EXERCISE AIM:
Please answer these questions from the Bayer haemophilia passage below:
(a) Where has Kogenate been produced up to now?
(b) About how many new jobs will Bayer create, and at which sites?
(c) Which drug does Novo Nordisk expect to file for regulatory approval next year?

PASSAGE:
▬▬▬▬▬▬▬▬▬▬

FRANKFURT, March 11 (Reuters) - Bayer said it plans to spend more than 500 million euros ($694 million) to set up haemophilia drug production sites in Germany, one of the largest investments to date by the German company’s healthcare unit.
Bayer’s established haemophilia A therapy product Kogenate, with 1.2 billion euros in sales last year, has been exclusively produced by a Bayer facility in Berkeley, California.
It has two more drug candidates against the type A of the hereditary bleeding disorder in the third and last phase of testing on humans that is required for regulatory approval.
“Establishing an additional supply source in Germany will help the company to prepare for production of the anticipated new therapy options and address the growing demand in this therapeutic area,” the company said on Tuesday.
One of the two experimental treatments, called BAY 94-9027, was shown in a drug trial in February to help protect against bleeds with fewer infusions than the standard therapy.
As part of the production expansion, Bayer will create about 500 new jobs at its sites in Leverkusen and Wuppertal by 2020.
People with haemophilia have a fault in a gene that regulates the body’s production of proteins called clotting factors. This can cause spontaneous bleeding as well as severe bleeding following injuries or surgery.
The field could see a range of other new treatments soon.
The U.S. Food and Drug Administration is due to decide by mid-year whether to approve a new long-lasting haemophilia B clotting factor from Biogen Idec and partner Swedish Orphan Biovitrum.
Novo Nordisk expects to file next year for regulatory approval of its long-acting haemophilia B drug, N9-GP.

▬▬▬▬▬▬▬▬▬▬

SOURCE DATA:
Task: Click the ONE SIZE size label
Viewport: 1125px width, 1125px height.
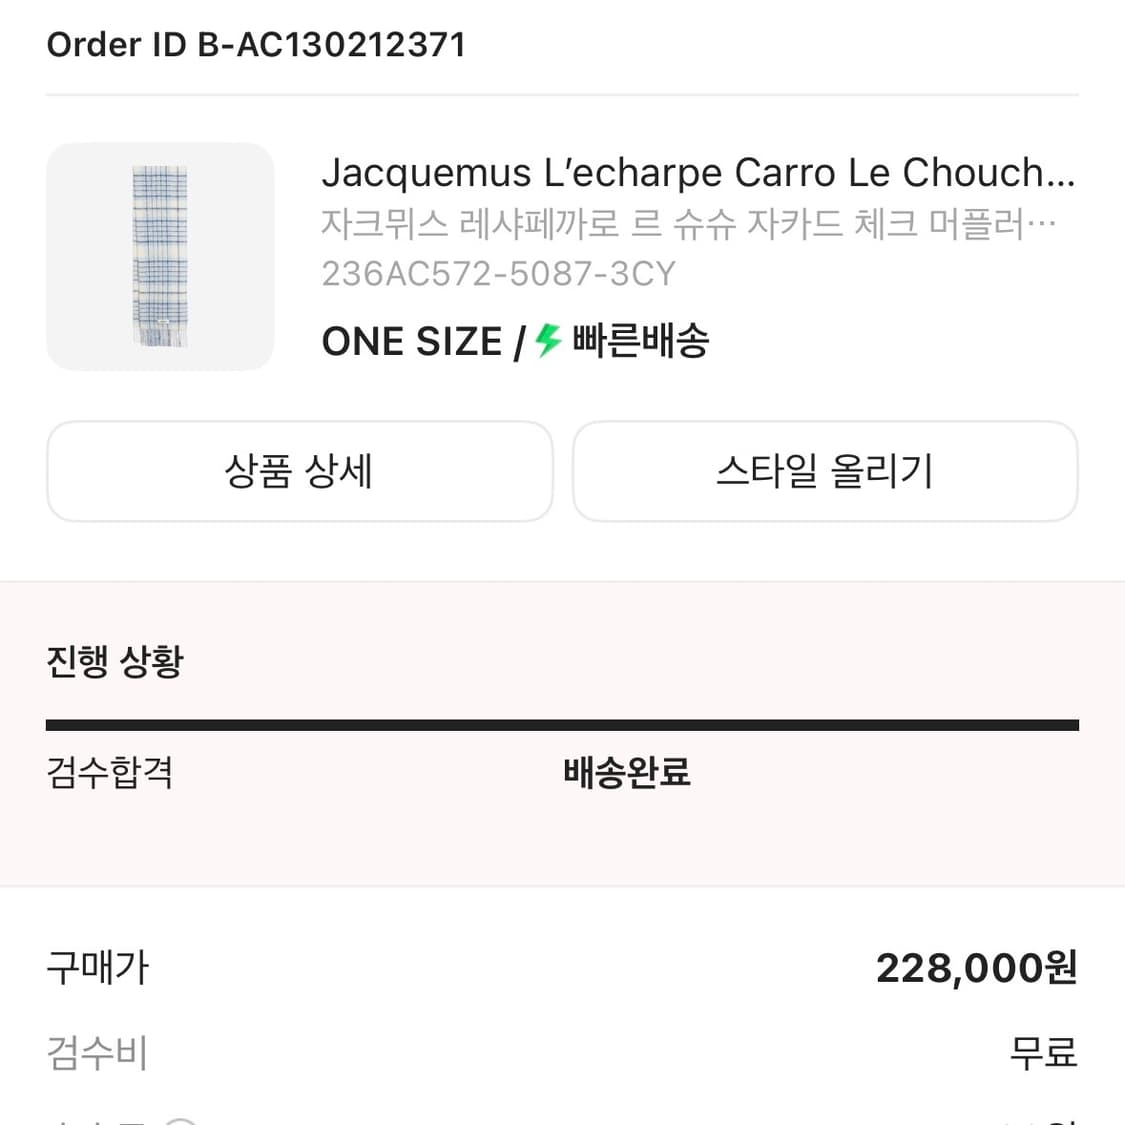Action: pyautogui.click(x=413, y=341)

▬▬▬▬▬▬▬▬▬▬

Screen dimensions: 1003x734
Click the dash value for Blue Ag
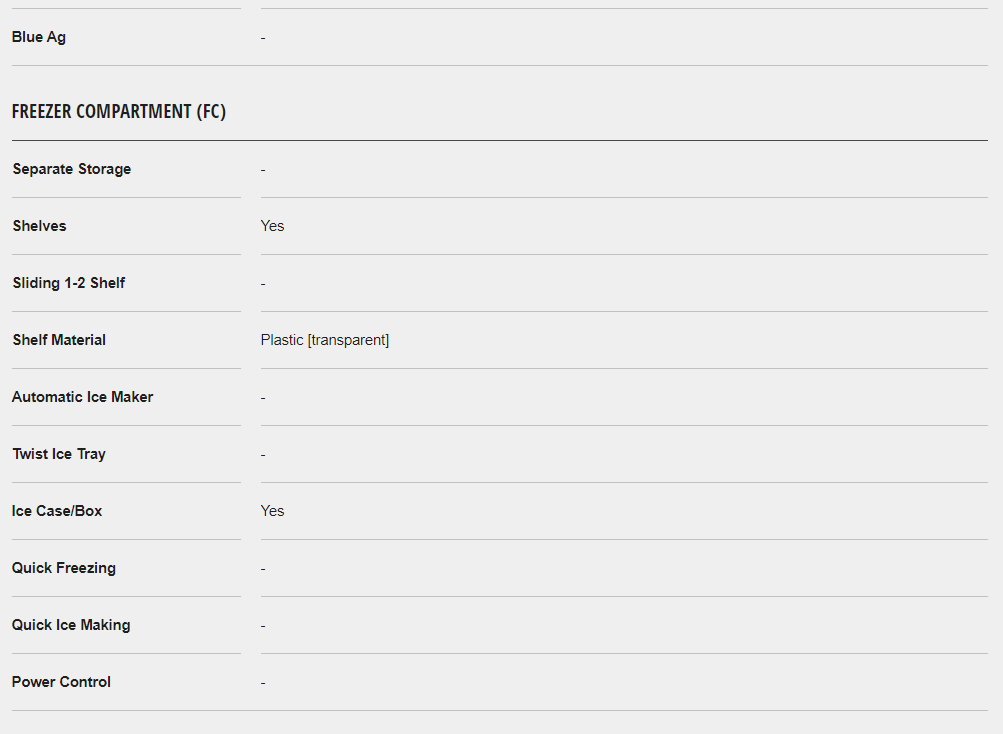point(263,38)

▬▬▬▬▬▬▬▬▬▬

ANSWER BOX:
(a) Only at a Bayer facility in Berkeley, California.
(b) About 500 new jobs, at its sites in Leverkusen and Wuppertal, by 2020.
(c) N9-GP, its long-acting haemophilia B drug.